On the way back in passing his hotel, he said, “Laura, I bought some things in the Bahamas that I’d like you to see,” asking me to wait in the lobby, soon opening a jewel box. “It’s jade. Do you like it?”

“Jade? Who doesn’t like jade?” Trying to laugh the whole matter away. His expression is very serious. “I’d like you to wear this, Laura, a token of my affection.” I knew he got attached to his patients – he always said so – but not like this.

“It does happen sometimes that a doctor falls in love with a patient and I’ve known you now just about thirty-two years since you were 8 years old – from my druggist days.”

A flashback in my mind, thinking how he was with his patients. I say to him, “I always thought you were all doctor. There is only one ‘all’ Mannie for me.”

Dr. Oakton answers, “You were right. Nobody can take his place with you.”

“Oh,” laughing, “it’s love your neighbor as you do yourself, is it? But I didn’t move into the co-op yet.” Holding the necklace up high to the light, “Your daughter will just love this, Dr. Oakton, it is so beautiful,” into the jewel box.

“I just hope I haven’t lost you as a patient, Laura.” Holding me at my shoulders with a kiss on my cheek gently. I was hoping my eyes didn’t give me away. A moment I always treasured.

Now remembering that jade pendant when dusting that picture of me sitting on the grass, all smiles, wearing a jade and gold silk print dress, the circular skirt all spread out around me, that’s how he saw me then when snapping my picture. Whatever we were thinking was left unsaid.

“Just so I don’t lose you, as a patient, Laura,” and here I am in a yellow silk dress walking the promenade, Mannie coming in the distance, my steps quicken, running up to greet him.

“I finally got away,” he said, giving me a hug. “Did you get to see the co-op?”

“It’s not for us, Mannie, it’s just too high-tone. We’d be out of place!”

“Now, now, Laura, you’re so naïve – so naïve, I don’t know why I love you,” kissing the palm of my hand as we walked. “But don’t ever lose that quality because that’s what I love in you.”

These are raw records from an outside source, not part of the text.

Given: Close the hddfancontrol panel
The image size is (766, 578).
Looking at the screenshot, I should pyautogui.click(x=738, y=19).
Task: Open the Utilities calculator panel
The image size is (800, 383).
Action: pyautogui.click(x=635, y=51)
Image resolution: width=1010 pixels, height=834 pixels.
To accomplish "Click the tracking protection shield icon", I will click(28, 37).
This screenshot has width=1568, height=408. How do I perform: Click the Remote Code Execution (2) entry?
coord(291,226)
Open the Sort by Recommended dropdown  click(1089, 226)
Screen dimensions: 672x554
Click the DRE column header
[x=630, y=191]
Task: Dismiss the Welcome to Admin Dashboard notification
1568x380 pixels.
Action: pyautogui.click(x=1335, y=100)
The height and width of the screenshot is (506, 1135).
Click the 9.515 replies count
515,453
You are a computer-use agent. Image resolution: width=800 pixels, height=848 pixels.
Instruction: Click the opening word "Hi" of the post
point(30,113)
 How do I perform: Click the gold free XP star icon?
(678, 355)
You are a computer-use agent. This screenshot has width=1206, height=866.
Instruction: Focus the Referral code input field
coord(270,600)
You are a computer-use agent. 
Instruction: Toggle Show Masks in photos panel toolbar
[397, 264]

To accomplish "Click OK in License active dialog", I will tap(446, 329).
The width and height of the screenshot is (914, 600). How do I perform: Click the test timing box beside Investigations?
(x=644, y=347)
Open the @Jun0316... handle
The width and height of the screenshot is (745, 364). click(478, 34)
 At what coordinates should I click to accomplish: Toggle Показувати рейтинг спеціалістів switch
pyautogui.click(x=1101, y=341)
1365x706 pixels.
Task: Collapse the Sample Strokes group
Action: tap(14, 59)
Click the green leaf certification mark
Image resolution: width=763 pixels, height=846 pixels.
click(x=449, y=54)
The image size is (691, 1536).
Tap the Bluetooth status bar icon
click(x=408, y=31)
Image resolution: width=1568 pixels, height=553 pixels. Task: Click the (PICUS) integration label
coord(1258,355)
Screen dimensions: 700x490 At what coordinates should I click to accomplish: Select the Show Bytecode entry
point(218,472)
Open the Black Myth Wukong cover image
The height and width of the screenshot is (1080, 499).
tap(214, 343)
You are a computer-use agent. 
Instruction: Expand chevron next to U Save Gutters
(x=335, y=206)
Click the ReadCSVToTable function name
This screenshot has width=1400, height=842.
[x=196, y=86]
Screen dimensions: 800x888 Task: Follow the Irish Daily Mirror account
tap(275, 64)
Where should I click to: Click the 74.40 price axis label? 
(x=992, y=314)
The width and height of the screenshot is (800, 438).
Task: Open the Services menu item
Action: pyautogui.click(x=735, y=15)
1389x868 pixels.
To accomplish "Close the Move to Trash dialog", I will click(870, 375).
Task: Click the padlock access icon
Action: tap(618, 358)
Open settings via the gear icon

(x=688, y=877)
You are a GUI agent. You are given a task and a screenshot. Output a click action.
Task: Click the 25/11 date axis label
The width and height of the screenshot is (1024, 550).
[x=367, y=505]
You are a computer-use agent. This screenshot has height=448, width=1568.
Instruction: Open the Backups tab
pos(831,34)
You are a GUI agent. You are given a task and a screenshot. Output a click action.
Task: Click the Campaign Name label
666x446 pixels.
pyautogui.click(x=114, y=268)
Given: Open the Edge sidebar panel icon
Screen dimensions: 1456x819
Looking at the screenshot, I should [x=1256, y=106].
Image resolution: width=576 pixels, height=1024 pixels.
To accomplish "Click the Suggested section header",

About to ask him, “What quality? What naivety?”

As if reading my thoughts, “You just are – there’s no reason. I don’t know --- you just are.” In all of our fifty-three years of marriage that was all I could ever get out of him. Even in an argument.

“What’s the difference,” he’d say, “I love you.”


Dr. Oakton's Funeral

When Dr. Oakton died, years later, at his funeral I sat next to a typical Picasso’s Weeping Woman, the handkerchief never left her face.

“Dr. Oakton saved my son’s life,” she said. “Something growing inside of him that he found. He wrote a letter. The army allowed Dr. Oakton to treat him.”

Standing Kaddish and following the old men’s prayers around his coffin, I had my remembrances.

He once said, “I always learn something from my patients, so that I can pass on their gathered experience to others, from patient to patient, not that I pick and choose the patient I learn from most. One patient I had, I always knew that I would have an attachment to him. He suffered a heart attack and I suffered with him. I sent him to a specialist, and am not ashamed to tell you I sobbed openly when I learned that he was gone.”

And now I was sobbing openly for him.

Again, I’m back in Dr. Oakton’s office. I feel locked in, poverty and inferiority are tied with heavy twine to these bars. I can’t get out. “I feel like I’m in a prison,” I say.

“You’re doing that all on your own,” he said, “Give yourself permission to get out. A prisoner in a 5x7 cell doesn’t have the keys. They can’t get out, but you can."

I hear crying at his coffin up front.